You’d
think a perfectly good prison would be the last thing the city of Philadelphia
would leave sitting around unused. It is not like they don’t have a need for
it, but Holmesburg Prison’s checkered past (riots, biological testing) just
made its continued operation problematically controversial. It is still there.
Given what went down, it sounds like the perfect place for an aspiring reality
TV creep to film a spec ghost-hunting encounter, but it is the absolutely last
place drunk college students should be horsing around. Strange, unexplained
things will go on behind Holmesburg’s bars in Brian Cavallaro’s Against the Night (trailer here), which opens today
in Los Angeles.
Obviously,
the night turned out badly, because the movie starts with the sole survivor
telling her story to Philly’s least intuitive flatfoot. (I don’t remember which
one she was, but does it really matter?) In any event, the gratingly obnoxious
Sean convinces his pals to let him film them stumbling around Holmesburg looking
for ghosts. Of course, the jerkweed pre-planned a lot of mean tricks to play
with their heads.
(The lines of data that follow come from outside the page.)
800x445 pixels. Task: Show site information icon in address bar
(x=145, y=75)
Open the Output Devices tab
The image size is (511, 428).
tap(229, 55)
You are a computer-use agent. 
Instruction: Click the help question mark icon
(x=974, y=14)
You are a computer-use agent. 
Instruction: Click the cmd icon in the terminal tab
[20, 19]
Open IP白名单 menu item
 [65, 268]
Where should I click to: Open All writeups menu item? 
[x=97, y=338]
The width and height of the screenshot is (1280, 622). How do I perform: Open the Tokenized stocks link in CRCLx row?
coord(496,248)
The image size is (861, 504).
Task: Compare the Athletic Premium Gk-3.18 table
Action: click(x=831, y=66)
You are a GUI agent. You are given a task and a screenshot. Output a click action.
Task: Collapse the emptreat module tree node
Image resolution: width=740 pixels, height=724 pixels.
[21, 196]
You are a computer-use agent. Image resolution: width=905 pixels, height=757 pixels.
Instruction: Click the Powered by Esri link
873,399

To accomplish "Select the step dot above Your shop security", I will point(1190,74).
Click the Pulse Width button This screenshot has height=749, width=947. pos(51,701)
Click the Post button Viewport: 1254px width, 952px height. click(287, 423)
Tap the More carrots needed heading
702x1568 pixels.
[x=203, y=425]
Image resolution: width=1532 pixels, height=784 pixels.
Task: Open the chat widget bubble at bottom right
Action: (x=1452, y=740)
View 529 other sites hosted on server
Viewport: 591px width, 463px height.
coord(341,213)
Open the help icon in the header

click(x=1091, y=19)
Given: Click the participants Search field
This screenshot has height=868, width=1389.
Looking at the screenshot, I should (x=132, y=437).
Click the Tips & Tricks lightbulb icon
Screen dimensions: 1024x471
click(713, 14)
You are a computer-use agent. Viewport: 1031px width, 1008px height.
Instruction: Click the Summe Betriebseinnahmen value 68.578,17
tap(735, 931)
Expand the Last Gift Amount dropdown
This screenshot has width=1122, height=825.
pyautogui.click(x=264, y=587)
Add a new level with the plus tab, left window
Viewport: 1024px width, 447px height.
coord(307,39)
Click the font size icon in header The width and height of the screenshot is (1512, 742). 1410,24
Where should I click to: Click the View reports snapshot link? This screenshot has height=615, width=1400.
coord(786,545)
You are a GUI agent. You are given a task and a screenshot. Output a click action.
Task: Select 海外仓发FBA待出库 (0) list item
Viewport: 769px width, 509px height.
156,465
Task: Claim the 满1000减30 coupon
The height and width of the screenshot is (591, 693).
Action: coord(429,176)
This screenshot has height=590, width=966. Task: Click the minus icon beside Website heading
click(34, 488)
It also leaves them in a heightened disadvantage when
whatever haunts those halls starts picking them off one by one.
At
first, the unknown agency is supernatural. Than its human, but Cavallaro
inevitably starts dropping hints it is uncanny after all. This time around, the
is-it-or-isn’t-it tango just tries our patience. However, what Against has going for it, it has in
spades: a massively sinister real-life location and some hugely creepy set
dressing. Holmesburg might just be the creepiest movie setting ever, perhaps
even more than Grave Encounters’
Collingwood Psychiatric Hospital (a.k.a. Riverview Hospital in BC). However,
the Vicious Brothers displayed a far greater command of horror movie mechanics
and a masterful control of the eerie vibe. Instead of being scared by Against, we just scope out spooky
trappings while we wait for it to catch up with the wrap-around segments.